The problem is this: Where is this re-regionalisation taking us? Do they intend to carve up the EU and establish new states, much like they way in which Colonial Europe carved up Africa and assimiliated unlikely tribal neighbours within new national borders, still resulting in civil conflict in many parts of the continent. Is this just another stepping stone towards the United States of Europe? Undeniably so. But it is you, the taxpayer and European citizen, funding this project and all the while you are not being told about it, or asked whether or not you even remotely approve. The UK Government have approved on your behalf, in exactly the same way that Mr Brown claimed to represent us all when he signed the Lisbon Treaty. But perhaps more worryingly is the fact that the EU are taking their intentions straight to school level. While the adult world are being kept in the dark about many of the intentions and goings-on in Brussels, denied referendums, but are expected to foot the bill, our children are being told in school that this is how Europe is, this is how Europe will be and this is the right way to think. Propaganda (for want of a less obvious term) is being circulated among the next generation of voters already, the ones who are expected to take the baton of integration and globalisation into the 22nd century. And that's worrying. Surely at school level the future generations should be taught a balanced view. But in an education system where most 16 or 18 year olds leave school with almost nil political knowledge, and go on to take their cues from The Sun, or become apathetic non-voters, the zeal with which the EU is seizing the opportunity to flog a federal Europe to children is much like the Colonial's anaesthetising the natives with whiskey and religion.
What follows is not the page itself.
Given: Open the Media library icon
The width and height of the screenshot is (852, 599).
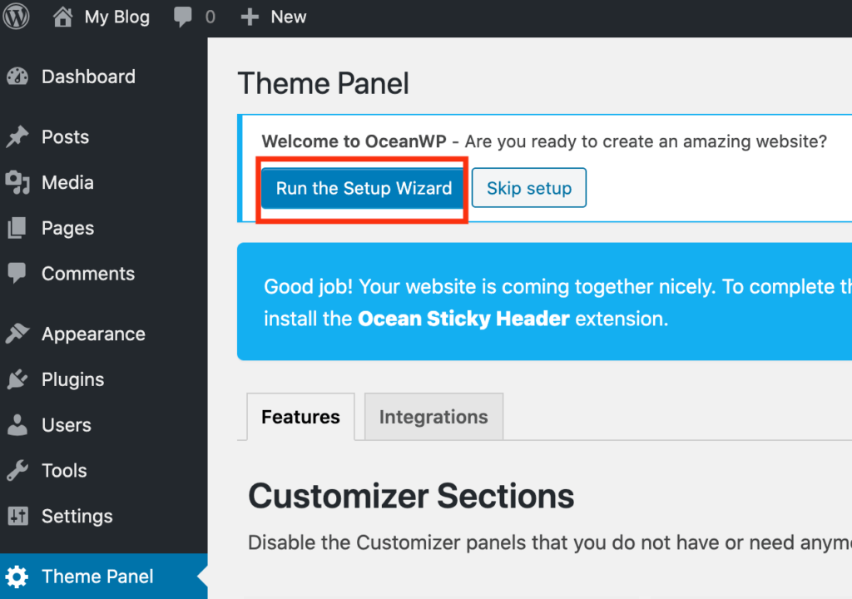Looking at the screenshot, I should pyautogui.click(x=17, y=183).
I went online to find out more about the way the programme claims it operates at www.interreg3c.net Unsurprisingly all I got was a load of jargon under the useful title: What is the INTERREG IIIC programme?Apparently it's "one of the three strands of the European Community Initiative INTERREG III designed to strengthen economic and social cohesion in the European Union by promoting cross-border (strand A), trans-national (strand B) and interregional (strand C) co-operation...The co-operations under INTERREG IIIC gave access to experience of other actors involved in regional development policy and created synergies between "best practice" projects and the Structural Fund's mainstream programmes."
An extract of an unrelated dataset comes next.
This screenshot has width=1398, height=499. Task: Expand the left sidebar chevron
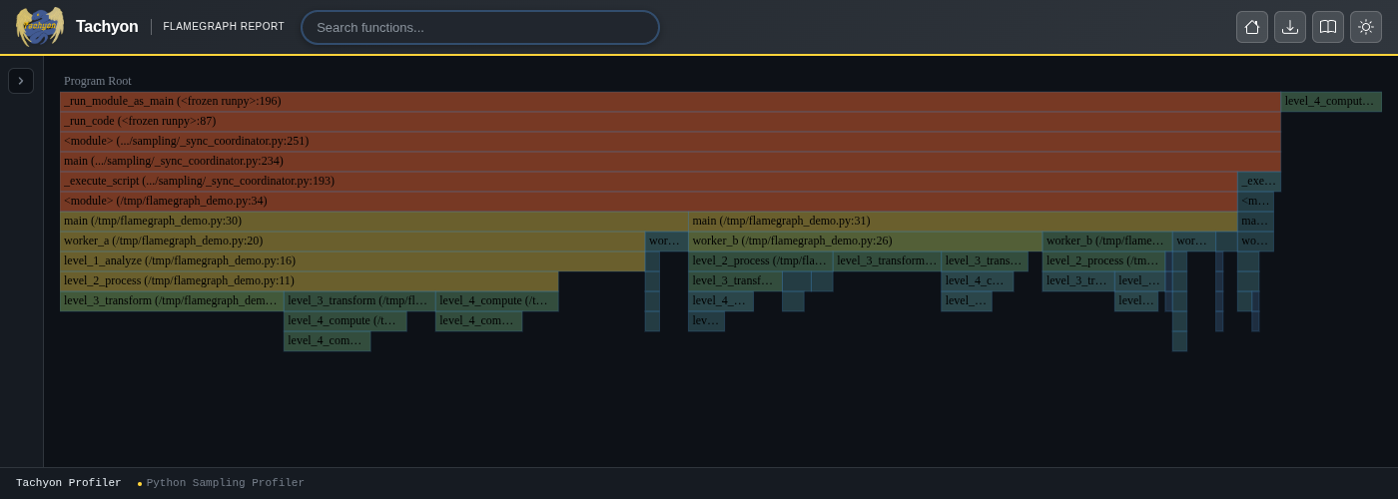click(21, 81)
You'll be pleased to know that this whole operation requires that each programme zone (North, East, South and West) set up its own but similar management structure consisting of a Steering Committee , Monitoring Committee, Joint Technical Secretariat, a Managing Authority and a Paying Authority. That's a lot of jobs for an operation that the average Brit funding Interreg UK is not going to remotely understand. A scheme that is not even remotely necessary. And costs a huge amount of money.
But fear not, if you are seeking further information on what Interreg does in the UK, the not-so-useful www.interreg3c.net website rather comically directs you to www.interregiii.org.uk which at least goes some way to addressing our country's financial issues!